## RAW DATA
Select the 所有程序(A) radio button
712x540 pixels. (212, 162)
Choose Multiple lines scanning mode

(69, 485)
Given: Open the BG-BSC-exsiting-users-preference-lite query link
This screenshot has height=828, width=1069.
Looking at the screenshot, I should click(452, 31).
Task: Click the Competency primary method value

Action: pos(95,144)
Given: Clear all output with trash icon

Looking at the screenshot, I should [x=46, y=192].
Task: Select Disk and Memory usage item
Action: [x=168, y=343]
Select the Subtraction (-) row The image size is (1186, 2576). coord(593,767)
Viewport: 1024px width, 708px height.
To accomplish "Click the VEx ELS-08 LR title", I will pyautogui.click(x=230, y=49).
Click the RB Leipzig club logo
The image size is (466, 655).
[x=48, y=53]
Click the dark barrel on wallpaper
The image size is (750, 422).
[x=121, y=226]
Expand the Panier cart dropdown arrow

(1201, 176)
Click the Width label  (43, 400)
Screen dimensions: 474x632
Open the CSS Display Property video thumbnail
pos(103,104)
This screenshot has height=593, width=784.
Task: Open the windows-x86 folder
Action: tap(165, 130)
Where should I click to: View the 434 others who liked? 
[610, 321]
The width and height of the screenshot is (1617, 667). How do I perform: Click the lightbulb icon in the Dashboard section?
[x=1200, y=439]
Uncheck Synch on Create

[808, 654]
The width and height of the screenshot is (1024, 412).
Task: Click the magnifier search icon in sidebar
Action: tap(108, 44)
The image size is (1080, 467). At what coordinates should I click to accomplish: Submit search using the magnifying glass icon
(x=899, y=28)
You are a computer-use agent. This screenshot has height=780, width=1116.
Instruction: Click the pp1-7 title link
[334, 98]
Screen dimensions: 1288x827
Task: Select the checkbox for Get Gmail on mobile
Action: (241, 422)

## TASK TO COMPLETE
All of the data above must be repeated exactly.

## RESULT BELOW
Select the 所有程序(A) radio button
712x540 pixels. (212, 162)
Choose Multiple lines scanning mode

(69, 485)
Given: Open the BG-BSC-exsiting-users-preference-lite query link
This screenshot has height=828, width=1069.
Looking at the screenshot, I should click(452, 31).
Task: Click the Competency primary method value

Action: pos(95,144)
Given: Clear all output with trash icon

Looking at the screenshot, I should [x=46, y=192].
Task: Select Disk and Memory usage item
Action: [x=168, y=343]
Select the Subtraction (-) row The image size is (1186, 2576). coord(593,767)
Viewport: 1024px width, 708px height.
To accomplish "Click the VEx ELS-08 LR title", I will pyautogui.click(x=230, y=49).
Click the RB Leipzig club logo
The image size is (466, 655).
[x=48, y=53]
Click the dark barrel on wallpaper
The image size is (750, 422).
[x=121, y=226]
Expand the Panier cart dropdown arrow

(1201, 176)
Click the Width label  (43, 400)
Screen dimensions: 474x632
Open the CSS Display Property video thumbnail
pos(103,104)
This screenshot has height=593, width=784.
Task: Open the windows-x86 folder
Action: tap(165, 130)
Where should I click to: View the 434 others who liked? 
[610, 321]
The width and height of the screenshot is (1617, 667). How do I perform: Click the lightbulb icon in the Dashboard section?
[x=1200, y=439]
Uncheck Synch on Create

[808, 654]
The width and height of the screenshot is (1024, 412).
Task: Click the magnifier search icon in sidebar
Action: tap(108, 44)
The image size is (1080, 467). At what coordinates should I click to accomplish: Submit search using the magnifying glass icon
(x=899, y=28)
You are a computer-use agent. This screenshot has height=780, width=1116.
Instruction: Click the pp1-7 title link
[334, 98]
Screen dimensions: 1288x827
Task: Select the checkbox for Get Gmail on mobile
Action: (241, 422)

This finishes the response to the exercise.